Everything in the entries is to be written out exactly, except for the pictures.

### AVAILABLE RECORDS:

- - -

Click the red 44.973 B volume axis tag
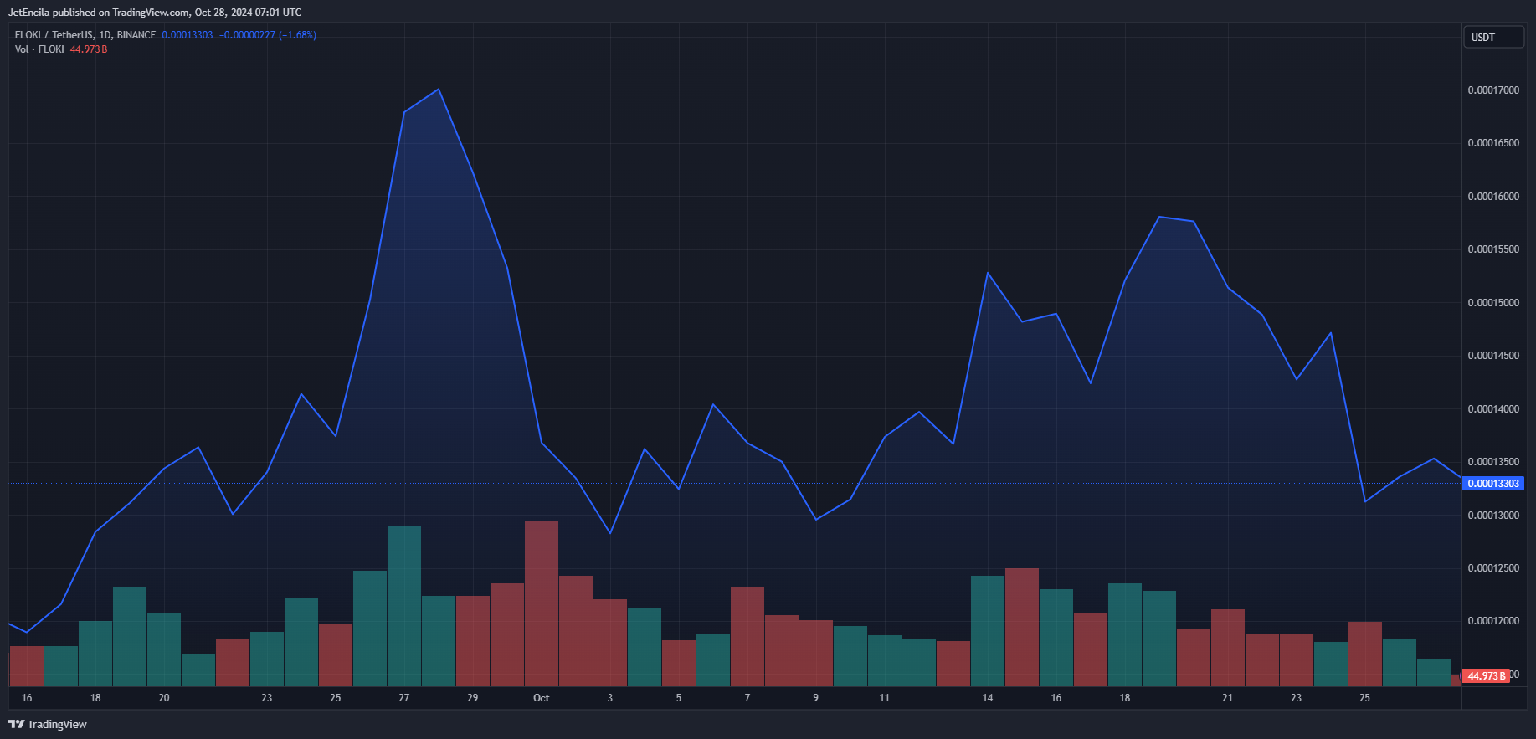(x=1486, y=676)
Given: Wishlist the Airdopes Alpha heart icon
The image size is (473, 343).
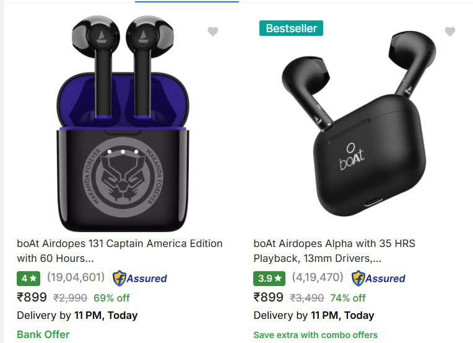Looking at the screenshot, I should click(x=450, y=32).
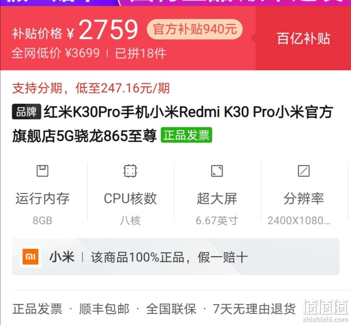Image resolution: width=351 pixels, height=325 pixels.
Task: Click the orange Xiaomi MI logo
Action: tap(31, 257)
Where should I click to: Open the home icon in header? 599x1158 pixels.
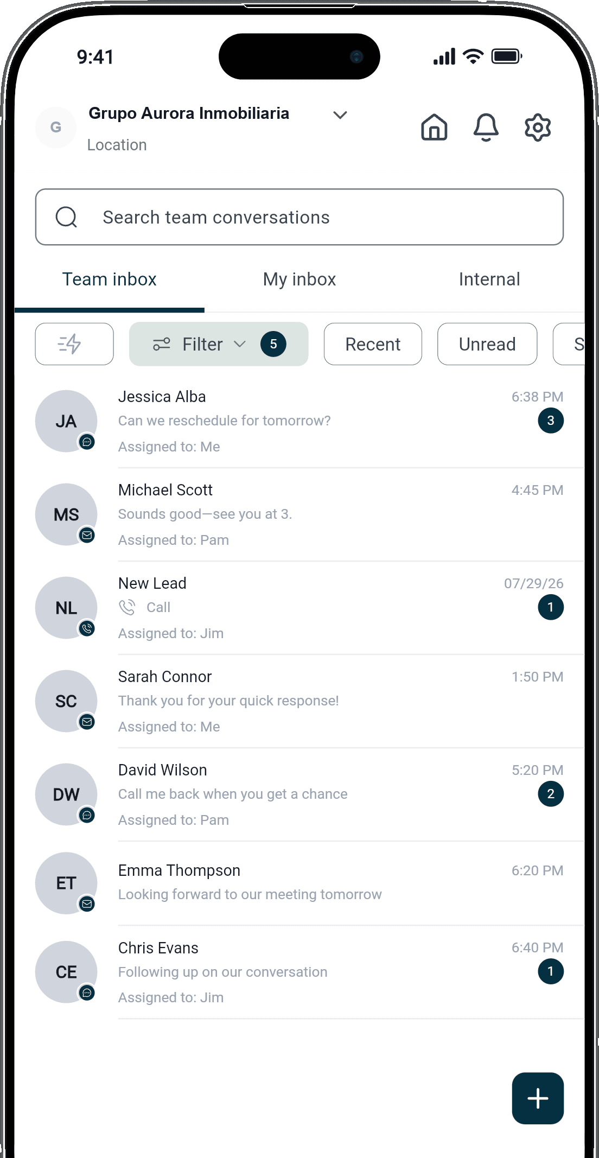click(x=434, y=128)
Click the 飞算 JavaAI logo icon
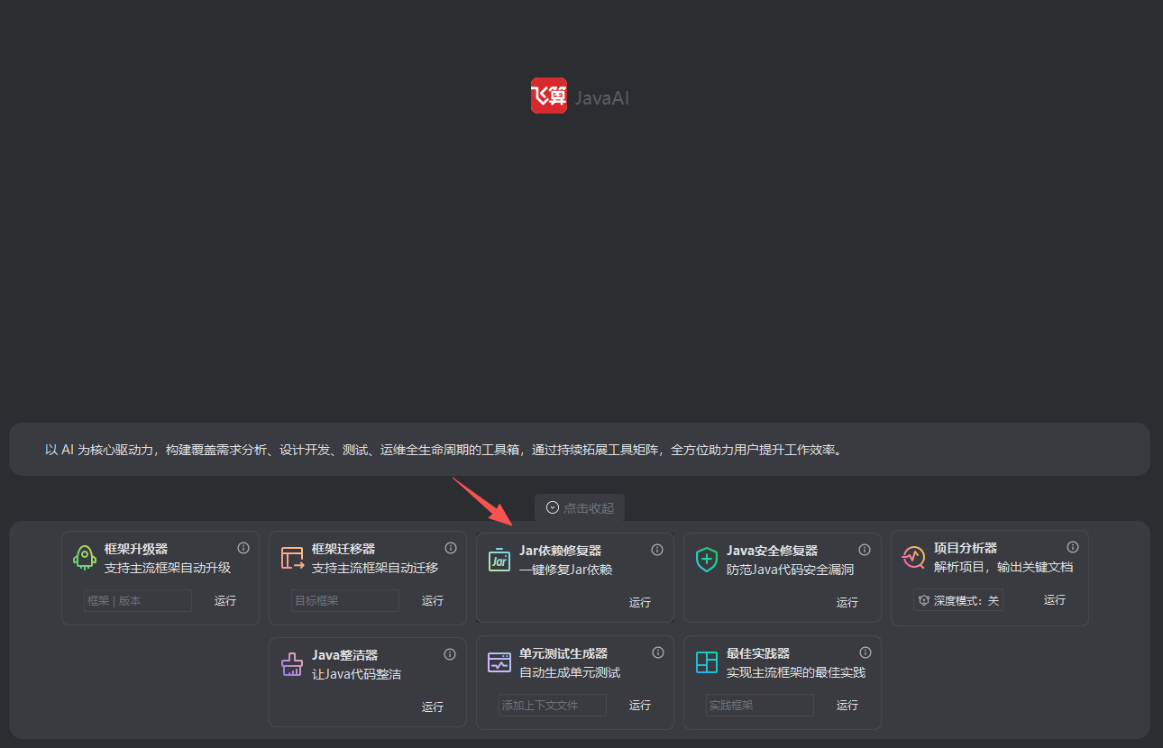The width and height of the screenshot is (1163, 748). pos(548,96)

- - -

### EXPECTED OUTPUT:
Click the red 44.973 B volume axis tag
(x=1486, y=676)
Given: Wishlist the Airdopes Alpha heart icon
The image size is (473, 343).
Looking at the screenshot, I should click(x=450, y=32).
Image resolution: width=351 pixels, height=325 pixels.
Task: Click the orange Xiaomi MI logo
Action: tap(31, 257)
Where should I click to: Open the home icon in header? 599x1158 pixels.
click(x=434, y=128)
Click the 飞算 JavaAI logo icon
The width and height of the screenshot is (1163, 748). pos(548,96)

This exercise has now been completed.